I felt inadequate there, was afraid of what the teachers might tell them about my lack of focus and interest in school.
Fast forward to my own parenthood.
My first two kids LOVED to have me come to their school.
Mind you, I am fully aware that this is NOTHING that I did,
but all about them and their feelings about school- they felt successful at school and were happy to have me there to see that.
For Trey, it started out like that, until first grade, when his teacher began to complain about his lack of focus and "wiggliness."
After that, when I was in the classroom, I was on High "Mom Alert."
I'd be doing my task with one eye peeled toward my son.
If he was not paying attention, I'd be seeking to catch his eye and redirect him.
If he was talking, I'd make a hand signal to shush him.
Basically, I was all over him like white on rice.
I forgot how it felt to be a kid in my quest to be a parent.
I continued this stupid path of behavior through his second and third grade year
and, not surprisingly, he seemed to enjoy my presence at his school less and less.
I'd crossed the line from being his Mom to being his teacher,
but even worse, being focused solely on him and correcting his behavior. Publicly.
I am really grateful that one day it hit me, right between the eyes,
what I was doing to him and to our relationship.
If I continued this path,
he wouldn't ever want me at his school.
He wouldn't feel the joy and pride that the other kids felt when I went there.

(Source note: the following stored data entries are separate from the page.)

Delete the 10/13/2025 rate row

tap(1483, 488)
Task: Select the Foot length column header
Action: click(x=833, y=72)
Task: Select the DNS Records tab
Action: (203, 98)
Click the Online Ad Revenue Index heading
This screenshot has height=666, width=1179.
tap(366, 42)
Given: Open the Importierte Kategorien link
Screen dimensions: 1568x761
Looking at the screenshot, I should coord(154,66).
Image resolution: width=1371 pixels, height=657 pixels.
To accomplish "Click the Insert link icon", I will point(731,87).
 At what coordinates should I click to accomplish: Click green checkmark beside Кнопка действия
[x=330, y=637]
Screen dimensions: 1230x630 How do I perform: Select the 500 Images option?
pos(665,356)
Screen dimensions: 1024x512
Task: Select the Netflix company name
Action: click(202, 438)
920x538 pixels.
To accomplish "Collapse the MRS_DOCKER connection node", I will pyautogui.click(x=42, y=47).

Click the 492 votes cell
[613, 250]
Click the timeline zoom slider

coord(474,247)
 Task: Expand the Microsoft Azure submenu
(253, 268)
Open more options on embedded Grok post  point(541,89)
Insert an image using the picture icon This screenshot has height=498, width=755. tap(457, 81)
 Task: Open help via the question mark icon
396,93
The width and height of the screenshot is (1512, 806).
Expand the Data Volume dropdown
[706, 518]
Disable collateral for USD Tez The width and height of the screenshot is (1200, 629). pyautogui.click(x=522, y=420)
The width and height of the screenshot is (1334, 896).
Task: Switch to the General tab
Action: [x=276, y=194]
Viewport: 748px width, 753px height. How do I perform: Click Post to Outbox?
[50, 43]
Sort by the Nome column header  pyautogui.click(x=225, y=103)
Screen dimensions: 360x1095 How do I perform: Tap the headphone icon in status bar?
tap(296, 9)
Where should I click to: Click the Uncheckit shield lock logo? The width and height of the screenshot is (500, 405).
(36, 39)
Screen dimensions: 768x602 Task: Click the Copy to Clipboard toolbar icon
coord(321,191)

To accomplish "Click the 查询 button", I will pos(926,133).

Instead, he would feel weary and threatened.
From that moment on, I went to his school as his Mom.
If he wasn't paying attention, or getting something done, I let his teacher deal with it.
I tried to make a mental note of positive things I had seen and then I would mention them, in a casual way, at our home.
Letting him know that I enjoyed seeing him at school and not a word about any inadequacies.
Over time, his shoulders relaxed when I was there and I would see small smiles in my direction.
Last night, when I took him to basketball practice,
he asked if I was going to sit on the stage and watch the practice.
"I don't know," I said. "The stage is pretty uncomfortable."
"Oh, okay" he said, disappointed, his eyes downcast. "I just like it when you are there, watching me."
You can bet that my heart swelled with joy and that I was right there, sitting on that stage corner and watching my kid.
The Coach coached and I smiled, his Mom, proud of him and letting him know.